I am considering doing Ma'ayan's "converting profession" and trying to become the "spearhead" of the software industry - that is, to be a software developer ("programmer"). The considerations are: (a) I think it is interesting and (b) - the money is there. I'm kind of tired of feeling "second class" even though I do not think I'm falling for my talent and breadth of knowledge in the field where I'm working with a lot of software developers. But this is the situation on the market and must be completed.

If anyone thinks it's related, I'm currently studying for a master's degree in industrial engineering and management at Shenkar (who remembers - I started at Haifa University, but I quit because I did not "connect" with the population).
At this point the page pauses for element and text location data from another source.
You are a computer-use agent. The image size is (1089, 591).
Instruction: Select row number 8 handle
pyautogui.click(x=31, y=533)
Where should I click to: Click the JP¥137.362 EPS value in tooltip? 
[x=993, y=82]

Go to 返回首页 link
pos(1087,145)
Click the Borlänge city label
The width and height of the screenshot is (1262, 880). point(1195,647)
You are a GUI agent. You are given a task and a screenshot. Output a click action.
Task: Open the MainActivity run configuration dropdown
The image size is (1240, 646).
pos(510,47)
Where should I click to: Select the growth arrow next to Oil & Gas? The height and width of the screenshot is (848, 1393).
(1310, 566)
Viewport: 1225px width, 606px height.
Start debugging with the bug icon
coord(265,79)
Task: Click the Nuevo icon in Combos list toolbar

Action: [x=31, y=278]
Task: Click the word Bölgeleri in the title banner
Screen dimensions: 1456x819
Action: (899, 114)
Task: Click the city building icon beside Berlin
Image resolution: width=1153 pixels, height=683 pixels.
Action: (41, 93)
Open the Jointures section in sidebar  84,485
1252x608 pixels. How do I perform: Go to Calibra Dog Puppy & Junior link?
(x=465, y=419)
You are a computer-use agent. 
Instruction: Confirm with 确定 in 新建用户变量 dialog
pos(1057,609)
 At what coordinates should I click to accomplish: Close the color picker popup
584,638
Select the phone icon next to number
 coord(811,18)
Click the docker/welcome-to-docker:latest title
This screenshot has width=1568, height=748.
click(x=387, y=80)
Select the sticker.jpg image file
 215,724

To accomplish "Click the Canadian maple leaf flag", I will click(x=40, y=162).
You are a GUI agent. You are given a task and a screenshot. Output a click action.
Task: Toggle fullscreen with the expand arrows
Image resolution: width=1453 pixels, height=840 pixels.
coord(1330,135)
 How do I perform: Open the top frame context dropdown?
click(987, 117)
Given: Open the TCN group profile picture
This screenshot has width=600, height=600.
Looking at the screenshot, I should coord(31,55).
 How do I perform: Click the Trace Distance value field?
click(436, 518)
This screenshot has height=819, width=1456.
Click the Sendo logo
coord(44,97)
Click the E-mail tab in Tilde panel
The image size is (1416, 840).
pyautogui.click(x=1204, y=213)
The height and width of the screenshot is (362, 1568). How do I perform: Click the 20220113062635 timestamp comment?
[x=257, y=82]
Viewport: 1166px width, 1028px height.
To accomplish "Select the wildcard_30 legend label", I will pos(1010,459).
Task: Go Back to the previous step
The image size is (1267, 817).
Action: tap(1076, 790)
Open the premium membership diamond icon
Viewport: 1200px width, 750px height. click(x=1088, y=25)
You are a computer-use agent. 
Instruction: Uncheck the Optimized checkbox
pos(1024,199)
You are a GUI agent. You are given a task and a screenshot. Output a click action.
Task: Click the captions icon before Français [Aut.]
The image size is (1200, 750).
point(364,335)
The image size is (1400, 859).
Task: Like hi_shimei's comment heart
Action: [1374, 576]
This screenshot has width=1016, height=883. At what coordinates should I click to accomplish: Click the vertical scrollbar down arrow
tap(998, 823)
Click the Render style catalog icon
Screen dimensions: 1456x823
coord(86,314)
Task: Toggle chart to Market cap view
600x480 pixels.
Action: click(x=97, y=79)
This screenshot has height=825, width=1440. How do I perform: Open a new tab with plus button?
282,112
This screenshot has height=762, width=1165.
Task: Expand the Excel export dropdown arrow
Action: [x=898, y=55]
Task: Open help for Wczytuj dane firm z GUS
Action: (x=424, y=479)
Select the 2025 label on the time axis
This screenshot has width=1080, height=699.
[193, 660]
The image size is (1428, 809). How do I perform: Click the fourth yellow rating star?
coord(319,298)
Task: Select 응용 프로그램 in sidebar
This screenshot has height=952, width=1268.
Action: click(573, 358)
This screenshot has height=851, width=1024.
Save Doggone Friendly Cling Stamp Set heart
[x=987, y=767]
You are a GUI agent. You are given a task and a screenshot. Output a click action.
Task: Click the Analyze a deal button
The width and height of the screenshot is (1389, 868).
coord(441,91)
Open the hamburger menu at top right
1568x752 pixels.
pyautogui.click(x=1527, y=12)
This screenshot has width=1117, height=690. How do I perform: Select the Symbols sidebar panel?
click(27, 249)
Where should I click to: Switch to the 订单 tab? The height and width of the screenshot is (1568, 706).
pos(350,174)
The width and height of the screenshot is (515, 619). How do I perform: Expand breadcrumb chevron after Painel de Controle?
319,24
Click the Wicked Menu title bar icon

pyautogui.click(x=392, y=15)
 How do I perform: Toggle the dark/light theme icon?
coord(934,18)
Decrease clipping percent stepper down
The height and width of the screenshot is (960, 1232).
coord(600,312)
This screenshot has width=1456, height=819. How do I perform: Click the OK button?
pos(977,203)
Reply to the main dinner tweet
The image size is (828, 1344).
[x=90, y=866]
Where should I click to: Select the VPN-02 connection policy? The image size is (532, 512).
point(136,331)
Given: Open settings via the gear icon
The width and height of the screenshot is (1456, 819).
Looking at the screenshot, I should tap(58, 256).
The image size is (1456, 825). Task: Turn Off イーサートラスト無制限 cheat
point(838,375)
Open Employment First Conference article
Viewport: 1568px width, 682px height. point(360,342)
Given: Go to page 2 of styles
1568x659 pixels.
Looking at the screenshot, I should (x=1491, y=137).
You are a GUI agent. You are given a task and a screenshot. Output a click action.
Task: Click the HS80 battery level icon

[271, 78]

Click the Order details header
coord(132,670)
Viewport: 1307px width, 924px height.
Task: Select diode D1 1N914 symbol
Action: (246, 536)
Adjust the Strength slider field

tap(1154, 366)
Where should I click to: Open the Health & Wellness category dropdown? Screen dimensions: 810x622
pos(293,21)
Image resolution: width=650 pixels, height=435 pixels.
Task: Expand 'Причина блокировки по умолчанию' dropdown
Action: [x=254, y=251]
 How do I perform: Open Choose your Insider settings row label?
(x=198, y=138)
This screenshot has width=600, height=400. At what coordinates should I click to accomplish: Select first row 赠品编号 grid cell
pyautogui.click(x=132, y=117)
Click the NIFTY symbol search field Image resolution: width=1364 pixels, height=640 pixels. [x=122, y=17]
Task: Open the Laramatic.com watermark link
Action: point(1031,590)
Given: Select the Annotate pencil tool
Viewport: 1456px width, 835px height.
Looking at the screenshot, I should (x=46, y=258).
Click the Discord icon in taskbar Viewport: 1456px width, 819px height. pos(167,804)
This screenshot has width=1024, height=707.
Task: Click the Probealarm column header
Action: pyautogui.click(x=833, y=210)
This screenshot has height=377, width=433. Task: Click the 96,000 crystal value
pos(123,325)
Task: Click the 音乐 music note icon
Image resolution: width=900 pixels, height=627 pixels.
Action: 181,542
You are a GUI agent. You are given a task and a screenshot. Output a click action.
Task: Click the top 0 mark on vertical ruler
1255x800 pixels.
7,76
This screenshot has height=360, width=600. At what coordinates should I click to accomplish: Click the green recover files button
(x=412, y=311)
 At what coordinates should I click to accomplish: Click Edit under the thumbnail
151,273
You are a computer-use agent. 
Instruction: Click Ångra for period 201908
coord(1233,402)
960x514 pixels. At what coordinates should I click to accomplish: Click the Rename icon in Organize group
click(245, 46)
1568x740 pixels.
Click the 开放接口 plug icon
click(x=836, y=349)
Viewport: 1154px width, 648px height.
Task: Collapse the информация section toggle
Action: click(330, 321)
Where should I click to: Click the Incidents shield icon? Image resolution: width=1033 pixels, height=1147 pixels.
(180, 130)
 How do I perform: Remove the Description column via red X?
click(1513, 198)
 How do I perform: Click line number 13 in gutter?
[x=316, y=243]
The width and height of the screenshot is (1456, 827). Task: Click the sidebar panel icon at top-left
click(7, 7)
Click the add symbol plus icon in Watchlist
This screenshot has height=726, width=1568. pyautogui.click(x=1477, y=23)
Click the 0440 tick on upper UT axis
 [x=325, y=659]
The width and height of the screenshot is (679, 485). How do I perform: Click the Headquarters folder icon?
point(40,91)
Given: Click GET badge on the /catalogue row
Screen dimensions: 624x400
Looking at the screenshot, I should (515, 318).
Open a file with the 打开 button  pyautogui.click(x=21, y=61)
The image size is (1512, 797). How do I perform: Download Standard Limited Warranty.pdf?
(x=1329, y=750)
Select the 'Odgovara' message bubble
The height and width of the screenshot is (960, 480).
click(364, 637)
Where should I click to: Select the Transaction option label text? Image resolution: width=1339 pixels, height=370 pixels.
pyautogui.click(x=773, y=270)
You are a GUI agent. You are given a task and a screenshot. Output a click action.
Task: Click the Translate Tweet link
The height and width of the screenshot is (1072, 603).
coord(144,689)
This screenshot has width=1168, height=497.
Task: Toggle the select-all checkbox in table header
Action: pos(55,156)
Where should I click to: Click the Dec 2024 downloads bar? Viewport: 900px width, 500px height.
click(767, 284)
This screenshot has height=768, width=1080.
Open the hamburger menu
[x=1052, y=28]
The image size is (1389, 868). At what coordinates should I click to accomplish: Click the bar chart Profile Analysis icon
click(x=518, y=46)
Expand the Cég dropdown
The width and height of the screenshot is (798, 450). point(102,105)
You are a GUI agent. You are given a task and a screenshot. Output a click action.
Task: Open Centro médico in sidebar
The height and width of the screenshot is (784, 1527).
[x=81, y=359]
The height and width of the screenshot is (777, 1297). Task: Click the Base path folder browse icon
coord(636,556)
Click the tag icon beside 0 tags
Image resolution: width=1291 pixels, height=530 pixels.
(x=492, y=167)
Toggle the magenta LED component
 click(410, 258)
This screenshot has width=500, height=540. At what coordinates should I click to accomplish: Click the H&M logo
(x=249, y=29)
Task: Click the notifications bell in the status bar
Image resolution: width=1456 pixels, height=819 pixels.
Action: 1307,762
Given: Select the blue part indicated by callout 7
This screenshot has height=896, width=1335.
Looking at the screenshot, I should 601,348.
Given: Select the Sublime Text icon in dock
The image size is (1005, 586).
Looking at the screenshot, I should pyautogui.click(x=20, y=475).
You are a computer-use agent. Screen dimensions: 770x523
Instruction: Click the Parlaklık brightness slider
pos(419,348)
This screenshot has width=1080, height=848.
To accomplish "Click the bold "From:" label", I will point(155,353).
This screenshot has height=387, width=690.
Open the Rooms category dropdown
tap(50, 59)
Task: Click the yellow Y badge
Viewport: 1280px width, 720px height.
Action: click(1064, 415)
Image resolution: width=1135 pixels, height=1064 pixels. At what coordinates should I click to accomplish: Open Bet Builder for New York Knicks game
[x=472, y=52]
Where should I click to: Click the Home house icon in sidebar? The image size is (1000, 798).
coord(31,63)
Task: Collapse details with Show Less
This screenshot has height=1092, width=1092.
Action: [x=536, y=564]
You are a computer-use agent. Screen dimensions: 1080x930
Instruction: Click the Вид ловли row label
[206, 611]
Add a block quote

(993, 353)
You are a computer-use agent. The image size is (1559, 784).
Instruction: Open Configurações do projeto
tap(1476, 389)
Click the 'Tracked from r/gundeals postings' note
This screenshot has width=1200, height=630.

I know .NET and C # at a low to moderate level. Know the basics, understand what's going on, but do not pretend to get complex things and understand software development (not code). From time to time I develop classes I implement in SQL Server. I think I have relatively good self-learning abilities, but in the end, it's very hard for me to spend time studying this self. It is difficult and even harder to present the "receipts" to future employers.

I saw the plan And it seems interesting to me. So some questions, I'd love to know what you think:

  • How much do you think there is a difference in terms of the knowledge learned between this program and programs in competing schools?
  • How much do you think employers will be impressed by this school differently from other schools?
  • How much do you think it will be easy to become a programmer in the industry, after my current experience, my education and the course in question? At what wage levels do you start? (I do not really want to get off ...)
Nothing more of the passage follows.